THE ROLE OF COENZYME Q10 AND CIRCUIT RESISTANCE TRAINING ON ENERGY EXPEDITURE AT REST AND DURING SUBMAXIMAL TREADMILL WALKING IN 40-60 YEARS OLD OVERWEIGHT WOMEN

Abstract

The objectives of this study were to investigate the role of coenzyme Q10 and/or circuit resistance training on energy expenditure at rest and during submaximal treadmill walking and to determine whether CoQ10 could alter energy expenditure in 40-60 years old overweight women. The sample used in this study were employees of the Bank of Thailand for 48 people, divided into four groups by the selection of volunteers who met the criteria for selection into the sample by electronic mail (Email) and were obtained by purposive sampling for more specific predefined groups based on the particular purpose of the experiment. Participants were divided into 4 groups of 12 people, including group 1 (CoQ10) with supplemented CoQ10 only, group 2 (Ex) with circuit resistance training only, group 3 (Ex&CoQ10) with both supplemented coenzyme Q10 and circuit resistance training and Group 4 control group. Instruments used in this research for pretest and posttest after twelve weeks of program were The Physical Activity Readiness Questionnaire (PAR-Q) for assessing participation before exercise, elastic exercise band (Sanctband®) for fitness training and coenzyme Q10 (100 mg soft-gels by TrueNature®, USP Verified, USA). CoQ10 was taken as 100 mg capsules two times daily after a meal for 12 weeks. Statistical analyses were performed with SPSS software version 17. Descriptive statistic including frequency distribution, percentage, mean and standard deviation were used to analyze the demographic data. The Kolmogorov - Smirnov test was used to assess normal distribution. One-way Analysis of Covariance (ANCOVA) was used to determine the difference between groups of subjects by using pretreatment evaluation as covariate and the differences in pairs of means among groups were made by Fisher's Least Significant Difference (LSD) test. Paired t-test was used to determine the difference between results of before and after treatment. Pearson’s Product Moment Correlation was used to present the relationships. P values of less than 0.05 were considered to indicate statistical significance.

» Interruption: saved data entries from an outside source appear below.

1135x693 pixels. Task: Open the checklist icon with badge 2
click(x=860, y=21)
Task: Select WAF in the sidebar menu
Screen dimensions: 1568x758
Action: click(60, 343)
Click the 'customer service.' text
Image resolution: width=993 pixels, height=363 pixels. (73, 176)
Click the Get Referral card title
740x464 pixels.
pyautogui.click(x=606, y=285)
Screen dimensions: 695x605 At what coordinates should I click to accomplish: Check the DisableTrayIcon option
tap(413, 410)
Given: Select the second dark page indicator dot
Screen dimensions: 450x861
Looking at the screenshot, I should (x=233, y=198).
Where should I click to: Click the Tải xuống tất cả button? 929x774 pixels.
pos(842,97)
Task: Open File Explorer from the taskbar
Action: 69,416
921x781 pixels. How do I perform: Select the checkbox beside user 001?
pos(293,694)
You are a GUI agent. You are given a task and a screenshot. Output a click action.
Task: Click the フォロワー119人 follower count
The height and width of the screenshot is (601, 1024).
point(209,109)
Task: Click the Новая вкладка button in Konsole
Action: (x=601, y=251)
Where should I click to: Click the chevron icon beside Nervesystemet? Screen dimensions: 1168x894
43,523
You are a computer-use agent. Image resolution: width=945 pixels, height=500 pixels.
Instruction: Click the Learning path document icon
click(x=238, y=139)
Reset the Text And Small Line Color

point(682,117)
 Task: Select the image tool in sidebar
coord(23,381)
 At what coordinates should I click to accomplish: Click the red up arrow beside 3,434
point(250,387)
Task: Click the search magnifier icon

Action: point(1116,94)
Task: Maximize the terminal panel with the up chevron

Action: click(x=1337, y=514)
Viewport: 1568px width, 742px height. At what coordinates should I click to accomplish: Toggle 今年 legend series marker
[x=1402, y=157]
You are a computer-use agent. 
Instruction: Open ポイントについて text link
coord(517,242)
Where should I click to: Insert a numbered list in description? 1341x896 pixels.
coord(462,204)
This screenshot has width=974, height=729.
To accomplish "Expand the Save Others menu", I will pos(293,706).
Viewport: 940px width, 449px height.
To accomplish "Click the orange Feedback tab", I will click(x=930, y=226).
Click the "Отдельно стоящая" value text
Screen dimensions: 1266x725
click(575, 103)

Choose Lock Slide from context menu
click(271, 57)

After treatment, the results showed that VO2Max was found to be significantly increased in group 1 (CoQ10), group 2 (Ex) and group3 (Ex&CoQ10) and there were significant differences between all experiment groups and the control group. Moreover, plasma coenzyme Q10 levels was found to be significantly increased within all groups. However, there were significant differences in plasma coenzyme Q10 levels between group 1 (CoQ10) and control group, group 1 (CoQ10) and group 2 (Ex), group 3 (Ex&CoQ10) and control group as well as group 3 (Ex&CoQ10) and group 2 (Ex). In addition, it was also found that weight and BMI were significantly decreased in group 2 (Ex) and group 3 (Ex&CoQ10). Fat free mass (FFM) was found to be significantly decreased in group 3 (Ex&CoQ10) but fat mass (FM) was found to be significantly decreased in group 2 (Ex), group 3 (Ex&CoQ10) and group 4 (control group). Resting energy expenditure (REE) was found to be significantly decreased in group 1 (CoQ10), group 2 (Ex) and group 4 (control group).Triglyceride (mg/dl) was found to be significantly increased in control group. Walking energy expenditure, glucose levels, cholesterol, LDL and HDL were found to be no significant differences among all groups in both before and after treatment.

It was concluded in this study that after treatment no significant differences were found in energy expenditure at rest and during submaximal treadmill walking among all groups. However, maximum oxygen consumption (Vo2Max) and plasma coenzyme Q10 levels were likely found to have positive effects in overweight subjects with supplemented coenzyme Q10 and/or circuit resistance training. Moreover, the researcher found low positive correlation between maximum oxygen consumption (VO2Max) and plasma coenzyme Q10 levels.